Only the lines below from the one that holds "Viewport: 1387px width, 701px" through the one that holds "Pick the dark green color swatch" should appear in the answer, copied exactly, end lines included and pictures omitted.

+++ Exercise materials

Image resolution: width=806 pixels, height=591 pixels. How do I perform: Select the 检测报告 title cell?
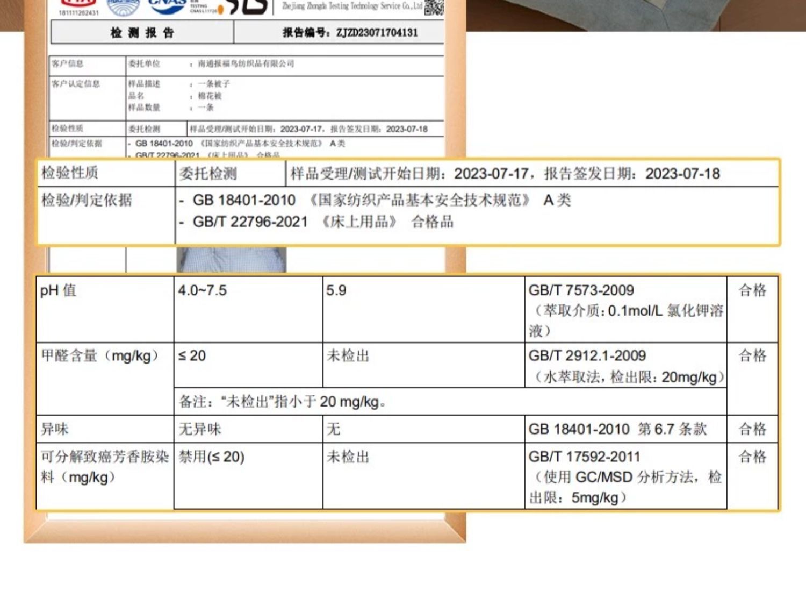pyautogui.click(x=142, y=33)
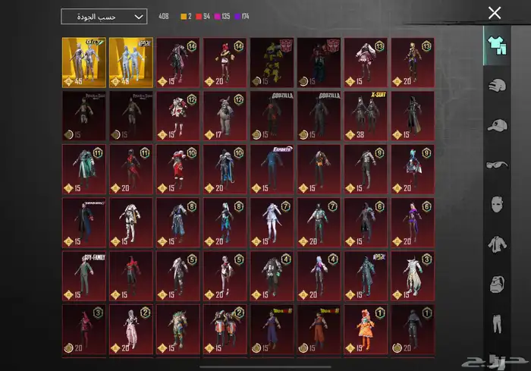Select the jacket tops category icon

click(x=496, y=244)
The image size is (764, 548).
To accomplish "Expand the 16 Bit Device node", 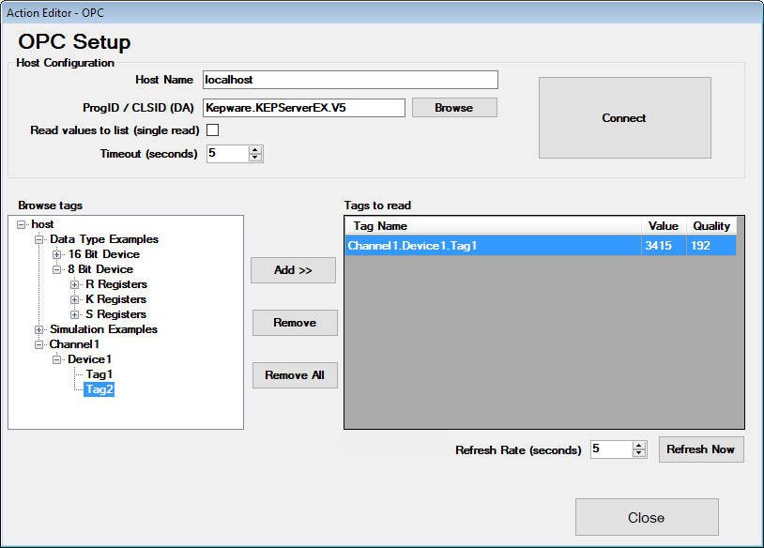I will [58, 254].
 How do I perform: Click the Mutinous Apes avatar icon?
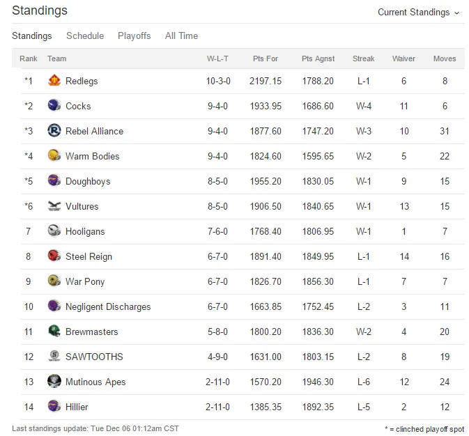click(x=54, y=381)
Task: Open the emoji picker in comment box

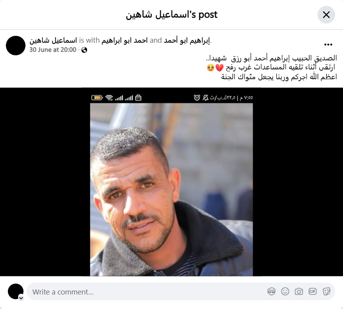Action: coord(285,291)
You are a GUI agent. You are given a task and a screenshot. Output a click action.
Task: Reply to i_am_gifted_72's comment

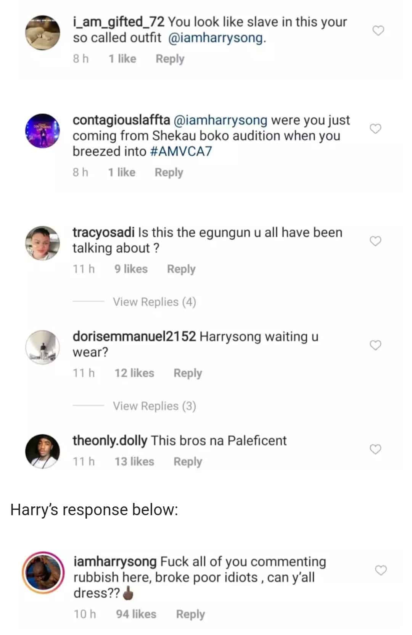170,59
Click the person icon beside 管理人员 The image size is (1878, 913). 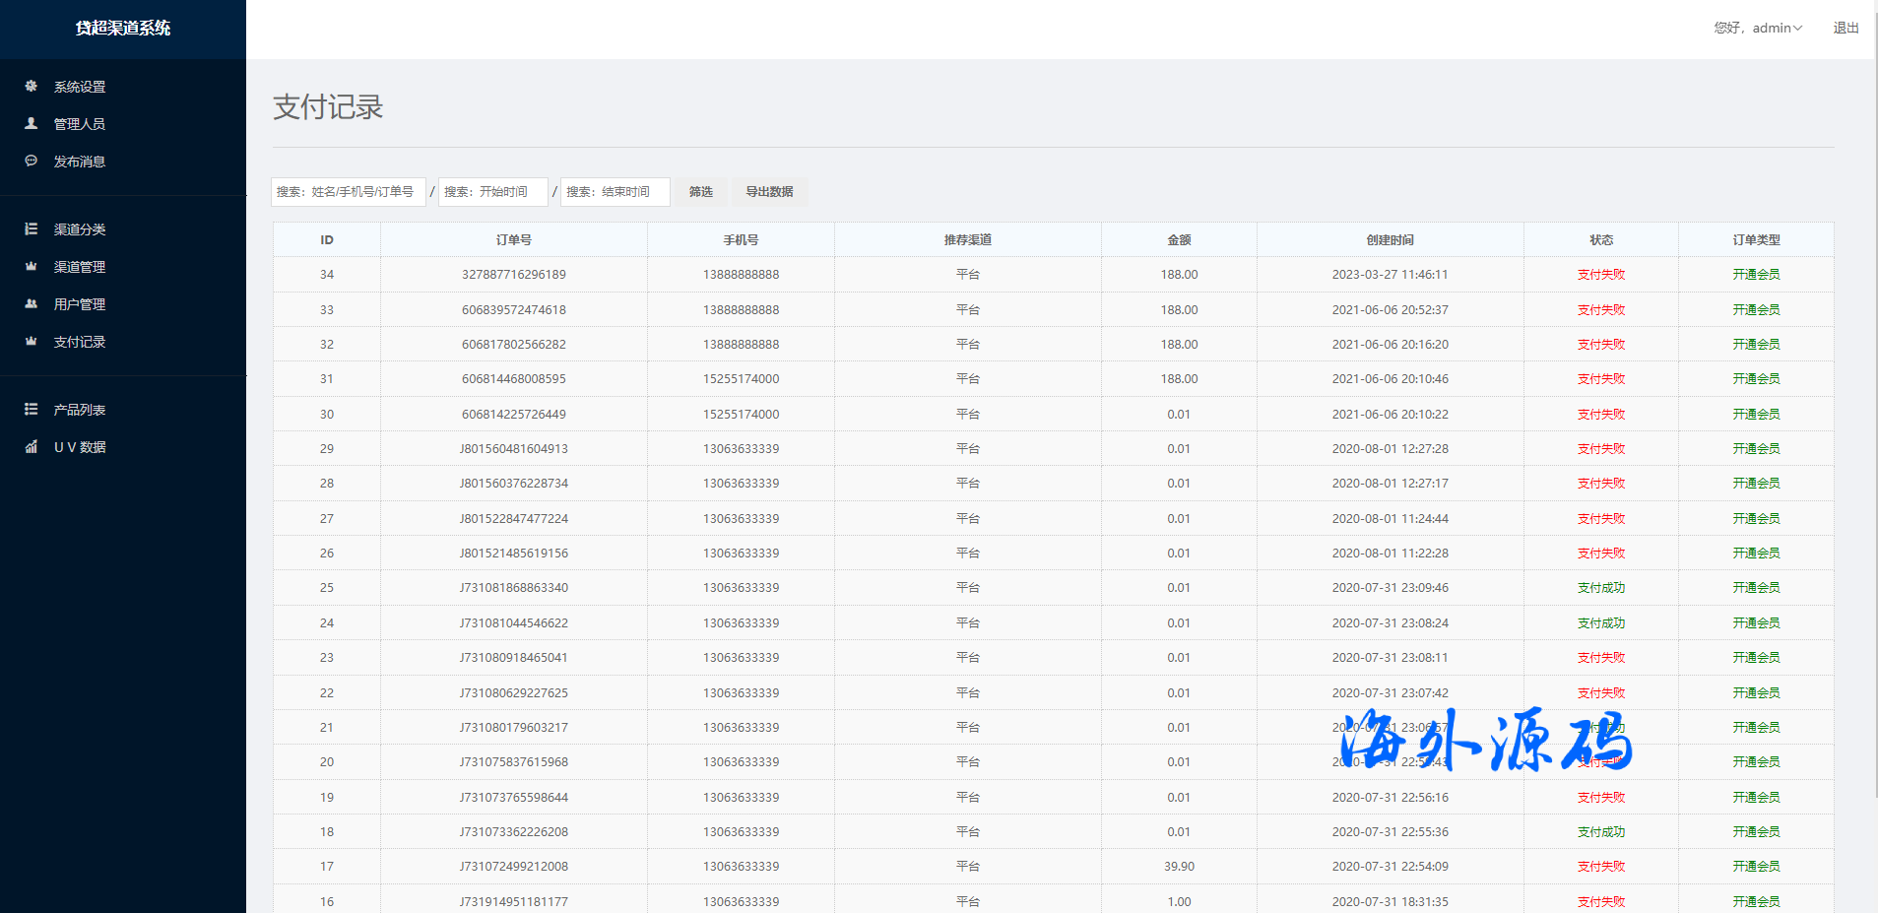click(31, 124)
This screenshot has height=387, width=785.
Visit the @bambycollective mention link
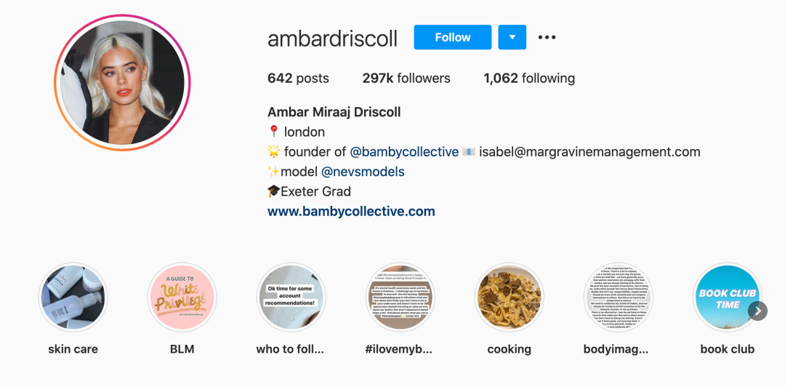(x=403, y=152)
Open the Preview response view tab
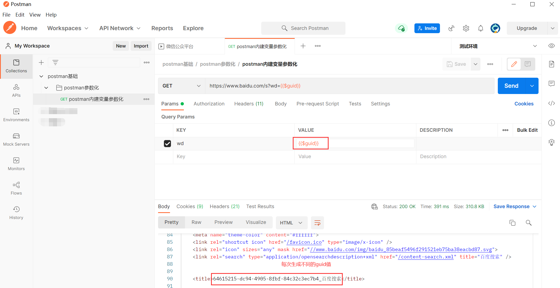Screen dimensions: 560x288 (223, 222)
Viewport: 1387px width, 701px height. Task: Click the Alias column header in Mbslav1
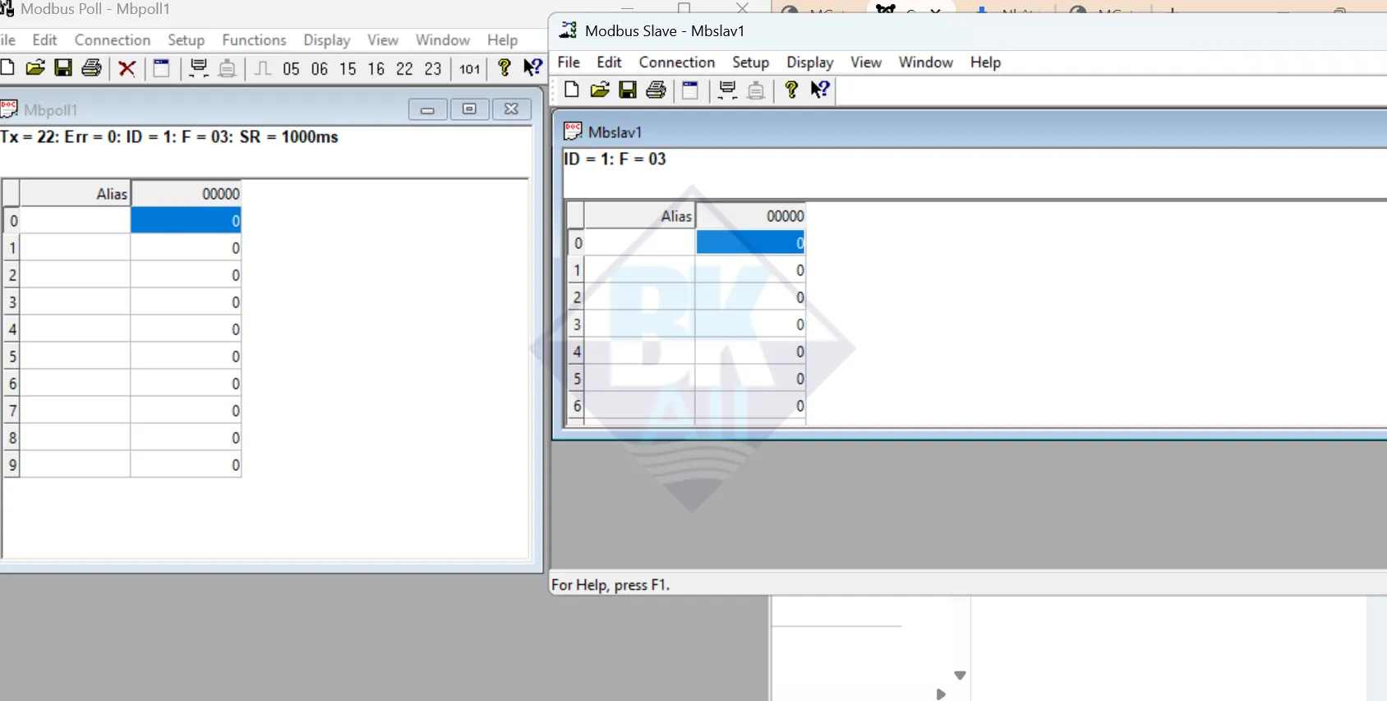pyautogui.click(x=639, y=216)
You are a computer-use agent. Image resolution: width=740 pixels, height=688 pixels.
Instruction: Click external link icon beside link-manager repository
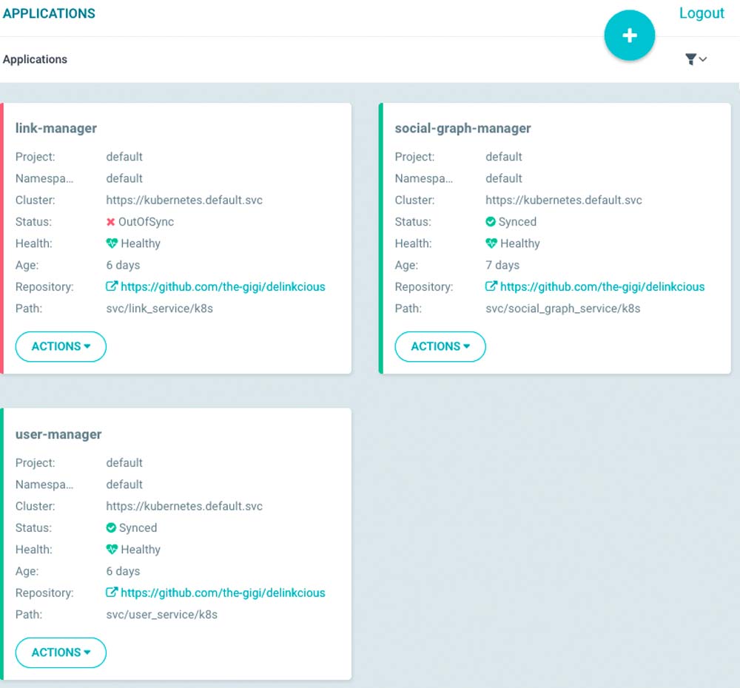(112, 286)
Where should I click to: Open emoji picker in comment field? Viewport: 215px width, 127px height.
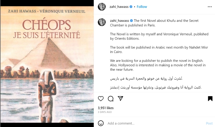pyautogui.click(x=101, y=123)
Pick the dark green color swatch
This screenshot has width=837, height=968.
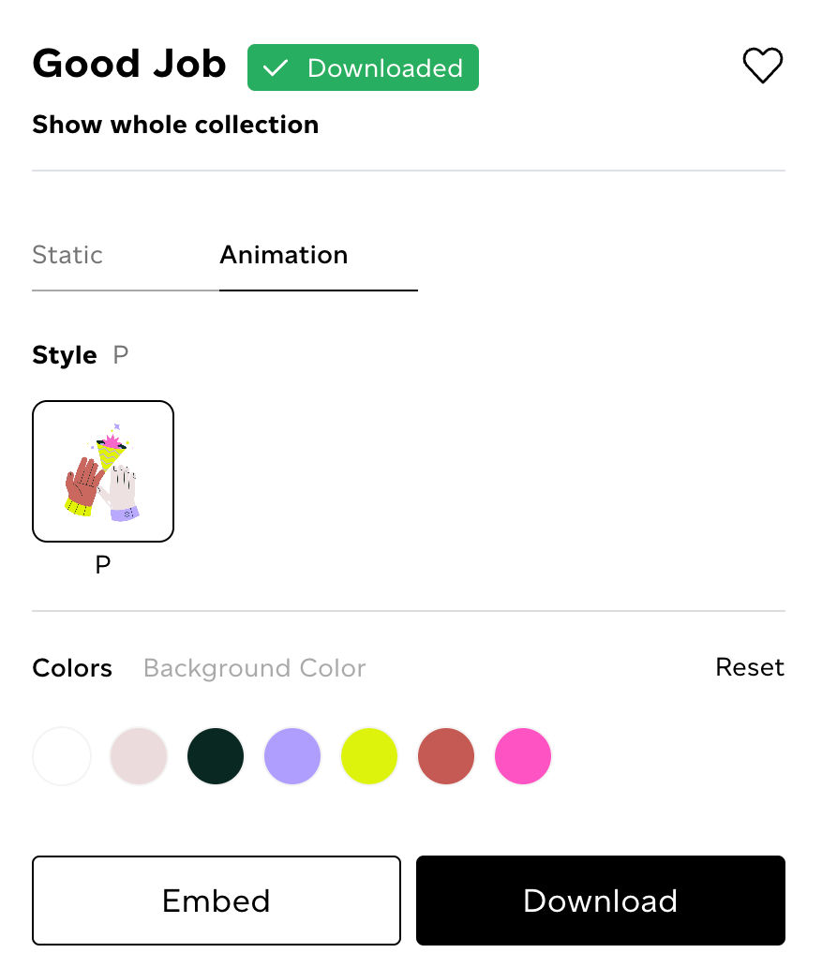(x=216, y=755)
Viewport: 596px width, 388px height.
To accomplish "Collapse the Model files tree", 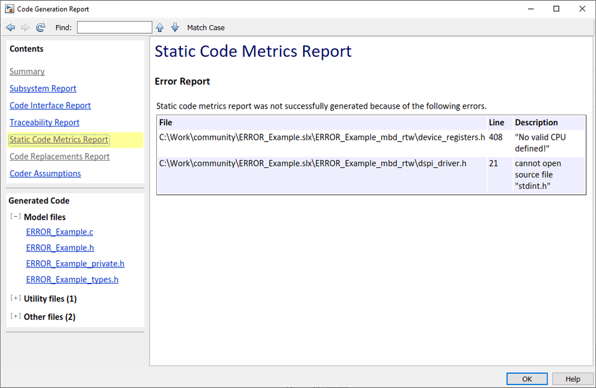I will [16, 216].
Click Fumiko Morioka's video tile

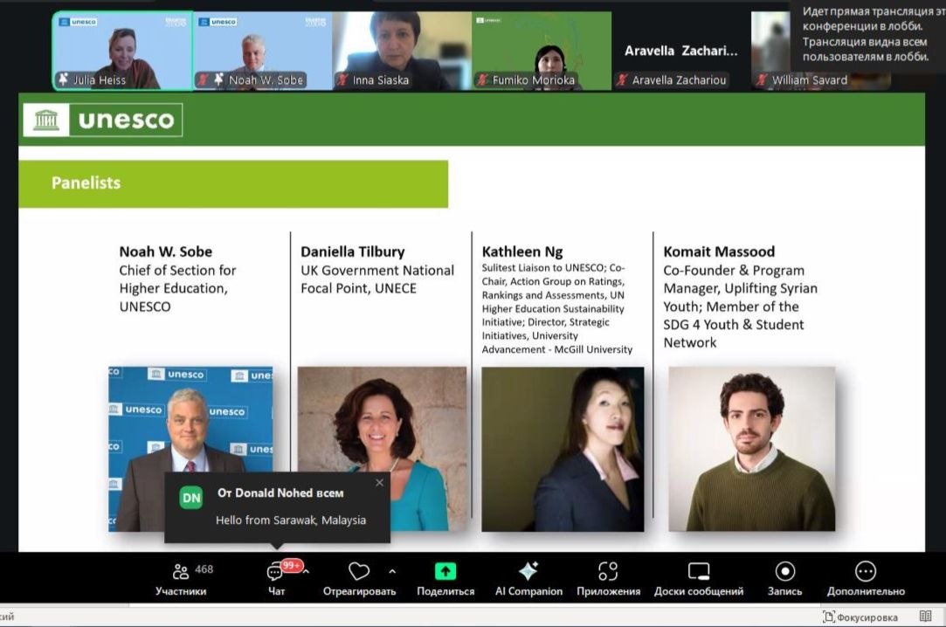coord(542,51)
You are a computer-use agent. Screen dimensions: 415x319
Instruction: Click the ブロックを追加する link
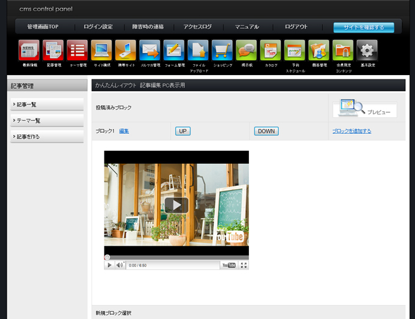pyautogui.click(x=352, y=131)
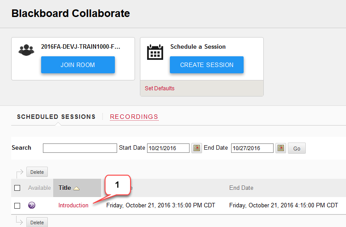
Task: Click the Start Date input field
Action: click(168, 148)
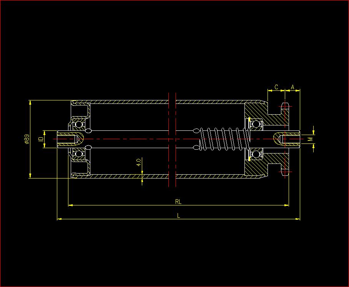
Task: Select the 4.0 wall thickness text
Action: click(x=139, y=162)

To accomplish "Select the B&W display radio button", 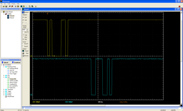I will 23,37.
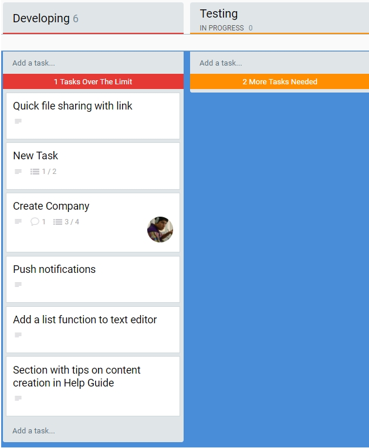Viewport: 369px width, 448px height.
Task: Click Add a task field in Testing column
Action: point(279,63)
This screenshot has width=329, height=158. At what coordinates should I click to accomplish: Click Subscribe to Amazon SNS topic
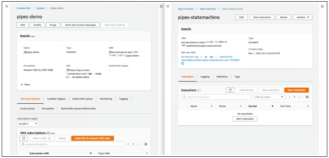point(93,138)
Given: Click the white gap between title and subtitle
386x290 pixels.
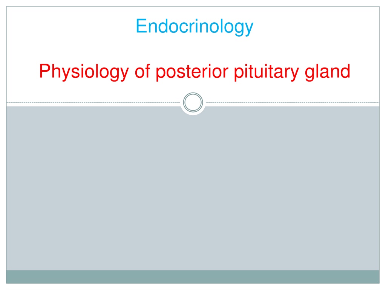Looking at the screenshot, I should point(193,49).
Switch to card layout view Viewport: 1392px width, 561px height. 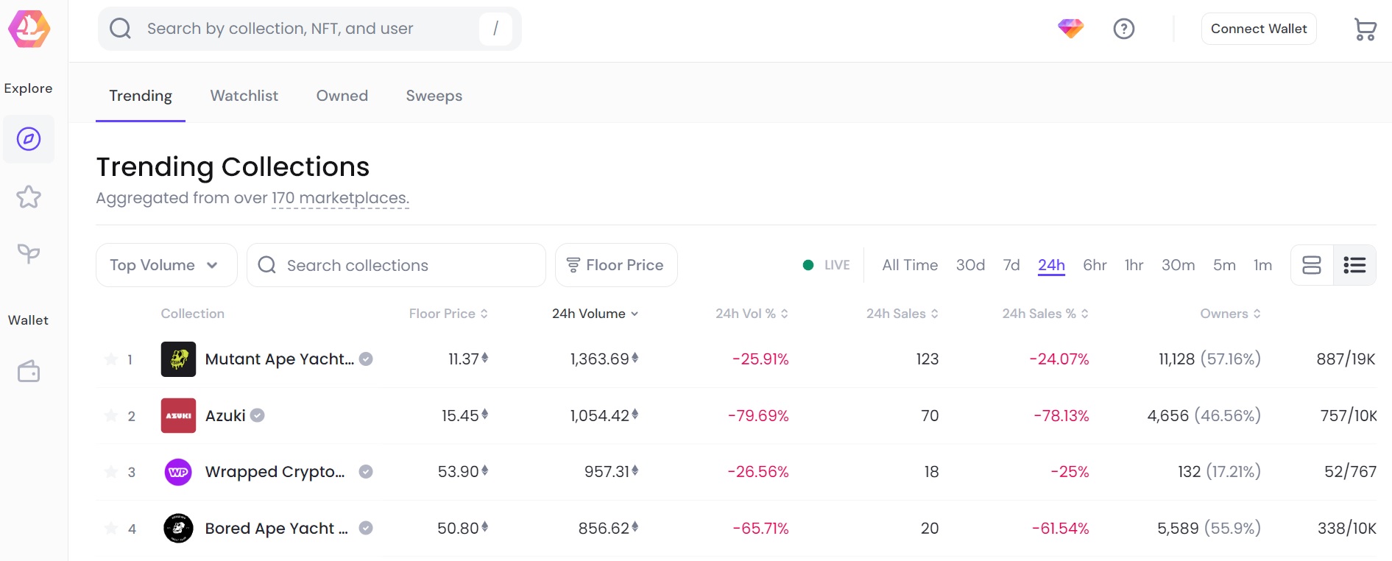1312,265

++++++

Completed task:
Viewport: 1387px width, 701px height. Task: Click the Alias column header in Mbslav1
pyautogui.click(x=639, y=216)
You are a computer-use agent. Image resolution: width=740 pixels, height=688 pixels.
Instruction: Click external link icon beside link-manager repository
(112, 286)
Where should I click to: Open emoji picker in comment field? Viewport: 215px width, 127px height.
pyautogui.click(x=101, y=123)
Pick the dark green color swatch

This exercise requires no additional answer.